Rewrite all of the lines below, including each request, and multiply every coordinate in the answers by 0.25, rounding to the nearest whole number with halves rounded up. Keep the request text unchanged and omit the pictures from your answer.

(Records)
——————————

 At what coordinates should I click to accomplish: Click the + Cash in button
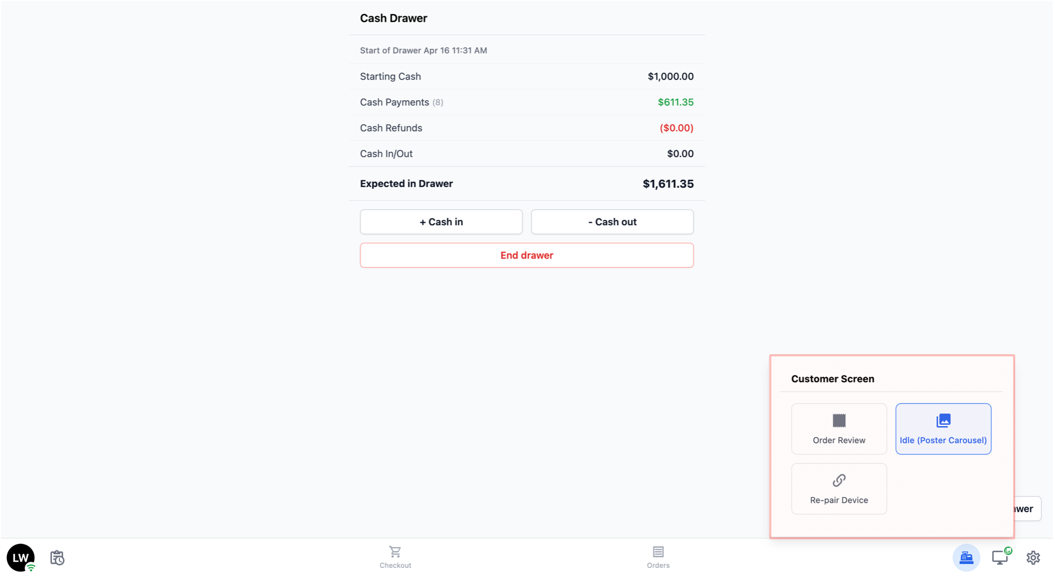click(x=441, y=222)
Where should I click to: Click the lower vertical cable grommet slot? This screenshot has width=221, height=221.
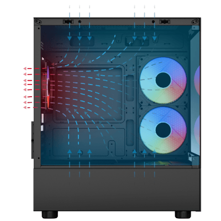(130, 133)
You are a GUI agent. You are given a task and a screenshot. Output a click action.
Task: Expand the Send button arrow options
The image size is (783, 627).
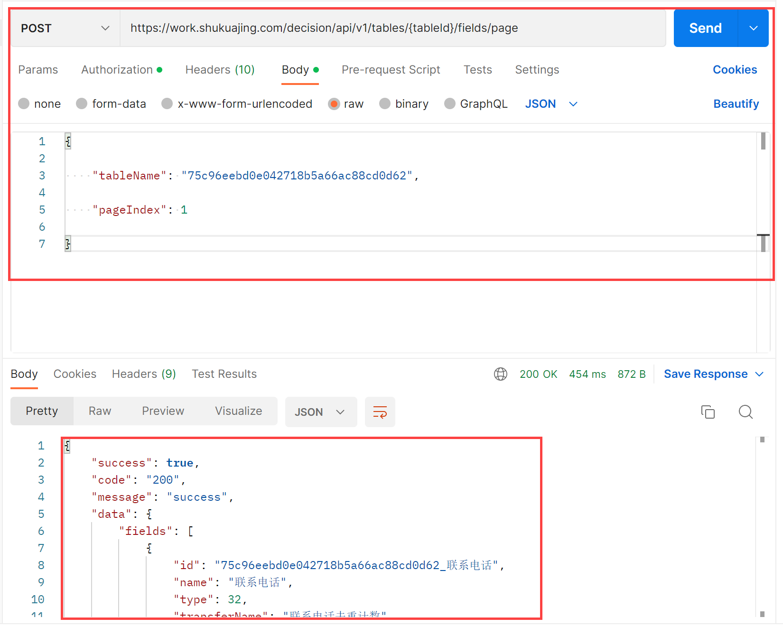tap(753, 28)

——————————

▶ _Solution for this exercise_
 At what coordinates should I click to accomplish: Click the + Cash in button
click(x=110, y=56)
Where should I click to: Click the lower vertical cable grommet slot? This screenshot has width=221, height=221.
(33, 33)
You are a GUI agent. You are given a task and a screenshot. Output a click action.
Task: Expand the Send button arrow options
The image size is (783, 627).
tap(188, 7)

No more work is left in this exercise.